Après un mot d'accueil par le père Don Gilles de la paroisse du Puy en Velay, Yann Celle, président de l'association Unda Maris et organiste à Saint-Laurent, a rappelé la cause de l'association avant d'introduire le "moment unique" dont les spectateurs allaient être témoins : le concert-exposition de l'orgue construit par Joseph Merklin, à l'occasion de son 130ème anniversaire. Inauguré les 10 et 11 décembre 1882, cet instrument, provisoirement démonté en septembre 1973 pour être protégé des grands travaux de restauration de l'église, n'a toujours pas retrouvé sa place à Saint-Laurent (dans l'attente du véritable orgue de Saint-Laurent, l'association et la paroisse utilisent un orgue numérique). S'il aurait été étrange de fêter l'anniversaire d'un orgue absent, l'association Unda Maris rendait alors l'orgue Merklin visible pour la première fois au public, après 40 ans d'absence. Les plus belles pièces – panneaux sculptés, pinacles, console avec les claviers, tuyaux – étaient ainsi exposées à l'entrée du chœur de l'église.

Deux artistes de renom

Le président de l'association a ensuite laissé place aux deux artistes principaux de l'évènement : Marie-Paule Gouy et Denis Fargeat. La première est originaire du Puy-en-Velay. Sa vie musicale a justement commencé avec l'accompagnement des célébrations à Saint-Laurent, sur l'orgue Merklin par l'intermédiaire des cours de l'abbé Gustave Chauvet. Sa formation de chanteuse soprano lyrique l'a emmené aux conservatoires de Saint-Etienne (1er prix en 1985) et de Genève (1er prix en 1987, mention « Très bien »). En même temps qu'elle enseignait aux conservatoires du Puy et de Villeurbanne, Marie-Paul Gouy s'est produite en tant que soliste dans de nombreux spectacles et récitals, notamment à la basilique de Fourvière à Lyon ou à La Chaise Dieu. Aujourd'hui, elle favorise son approche globale de la voix et la personne avec son centre "Les voix du cœur" par lequel elle propose des séances de libération émotionnelle par le souffle et la voix. Denis Fargeat est quant à lui organiste aux églises Saint-Paul, Saint-Vincent et à la basilique Notre-Dame-de-Fourvière à Lyon. Depuis 1990, il est professeur de piano et d'orgue à l'école de musique et de danse du canton de Thizy (Rhône). Il est également compositeur, notamment pour le cinéma muet.
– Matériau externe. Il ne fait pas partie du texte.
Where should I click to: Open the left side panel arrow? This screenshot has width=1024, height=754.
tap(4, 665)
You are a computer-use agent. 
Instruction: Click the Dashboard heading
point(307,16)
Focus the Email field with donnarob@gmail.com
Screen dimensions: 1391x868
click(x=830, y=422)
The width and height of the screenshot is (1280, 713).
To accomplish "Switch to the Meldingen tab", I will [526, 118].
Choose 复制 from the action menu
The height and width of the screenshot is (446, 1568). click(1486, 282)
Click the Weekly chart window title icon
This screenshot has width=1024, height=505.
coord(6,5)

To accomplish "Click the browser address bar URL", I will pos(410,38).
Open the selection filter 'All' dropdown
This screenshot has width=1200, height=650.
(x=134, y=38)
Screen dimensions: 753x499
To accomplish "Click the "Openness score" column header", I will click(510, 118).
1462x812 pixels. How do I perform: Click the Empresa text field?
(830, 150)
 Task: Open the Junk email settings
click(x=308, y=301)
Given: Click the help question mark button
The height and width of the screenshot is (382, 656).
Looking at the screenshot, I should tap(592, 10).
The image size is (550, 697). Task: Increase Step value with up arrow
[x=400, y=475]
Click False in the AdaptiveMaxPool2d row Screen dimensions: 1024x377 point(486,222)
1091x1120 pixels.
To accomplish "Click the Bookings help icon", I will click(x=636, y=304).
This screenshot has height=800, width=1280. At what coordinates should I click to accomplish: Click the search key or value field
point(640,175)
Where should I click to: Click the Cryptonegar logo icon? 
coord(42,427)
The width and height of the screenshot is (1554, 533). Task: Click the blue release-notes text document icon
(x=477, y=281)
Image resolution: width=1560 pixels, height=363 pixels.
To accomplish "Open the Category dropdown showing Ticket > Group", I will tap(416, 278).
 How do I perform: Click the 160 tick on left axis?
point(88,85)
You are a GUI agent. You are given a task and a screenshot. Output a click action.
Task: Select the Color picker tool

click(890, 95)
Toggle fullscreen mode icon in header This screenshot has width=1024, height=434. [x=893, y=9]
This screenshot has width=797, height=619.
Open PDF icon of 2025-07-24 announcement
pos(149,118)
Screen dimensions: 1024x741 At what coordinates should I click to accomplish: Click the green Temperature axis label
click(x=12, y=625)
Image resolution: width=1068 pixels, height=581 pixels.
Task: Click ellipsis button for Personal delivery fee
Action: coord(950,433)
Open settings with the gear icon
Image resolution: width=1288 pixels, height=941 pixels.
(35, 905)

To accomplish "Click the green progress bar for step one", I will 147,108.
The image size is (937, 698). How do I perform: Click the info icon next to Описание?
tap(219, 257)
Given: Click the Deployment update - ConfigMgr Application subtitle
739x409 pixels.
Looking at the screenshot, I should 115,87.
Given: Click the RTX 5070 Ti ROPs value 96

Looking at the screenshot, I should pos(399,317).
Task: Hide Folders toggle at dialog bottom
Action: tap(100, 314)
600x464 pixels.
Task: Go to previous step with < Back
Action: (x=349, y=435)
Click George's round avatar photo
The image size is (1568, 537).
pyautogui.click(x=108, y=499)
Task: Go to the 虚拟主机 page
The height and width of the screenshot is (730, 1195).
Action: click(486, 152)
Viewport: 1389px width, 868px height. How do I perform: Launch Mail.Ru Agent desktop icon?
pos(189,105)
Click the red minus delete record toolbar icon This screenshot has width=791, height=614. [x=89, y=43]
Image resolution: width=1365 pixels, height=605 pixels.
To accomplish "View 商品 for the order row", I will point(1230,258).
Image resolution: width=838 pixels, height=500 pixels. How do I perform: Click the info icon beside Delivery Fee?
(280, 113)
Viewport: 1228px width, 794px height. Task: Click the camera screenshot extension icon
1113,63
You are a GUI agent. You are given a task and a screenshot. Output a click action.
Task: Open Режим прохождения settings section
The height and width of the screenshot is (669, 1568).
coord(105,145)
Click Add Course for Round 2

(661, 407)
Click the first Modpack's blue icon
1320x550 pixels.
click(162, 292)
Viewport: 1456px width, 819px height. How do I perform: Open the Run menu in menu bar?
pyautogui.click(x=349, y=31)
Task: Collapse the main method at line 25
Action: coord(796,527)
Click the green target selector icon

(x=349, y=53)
Des interprétations symboliques

Les deux artistes ont interprété ensemble des œuvres de Camille Saint-Saëns ("l'Air de Dalila" ), Giovanni Battista Pergolèse ("Fac ut portem Christi Mortem" et "Vidit Suum" - extraits du "Stabat Mater"), Giacomo Puccini ("Prière de Tosca", "Sœur Angélique"), Jean-Sébastien Bach ("Quia Respexit"), et Jules Massenet (la "Méditation de Thaïs"). Pour ponctuer le programme, l'organiste de renom a interprété des pièces d'orgue en solo : le "Scherzo symphonique concertant" de Jacques-Nicolas Lemmens, "Toccata et Fugue en Ré mineur" de J.S. Bach, "Soeur Monique" de François Couperin (ces trois morceaux avaient justement été joués lors de l'inauguration de l'orgue Merklin en 1882), et l'Introduction et Allegro de la 1ère sonate d'Alexandre Guilmant.

L'entracte fût pour le moins original : Yann Celle a fait écouter l'assortiment des tuyaux exposés. C'est donc un par un que, dans une attention générale, les tuyaux de "Prestant", "Flûte", "Bourdon", "Gambe", "Hautbois", "Voix Humaine" et "Trompette" ont à nouveau résonné dans la grande acoustique de l'église Saint-Laurent, après 40 ans de silence.

Après le concert et les généreux applaudissements, le public enthousiaste a pu s'approcher de l'exposition et constater que l'orgue Merklin de Saint-Laurent existait toujours bel et bien, et ne demandait qu'à être restauré pour sonner dans l'église, après 40 ans de silence.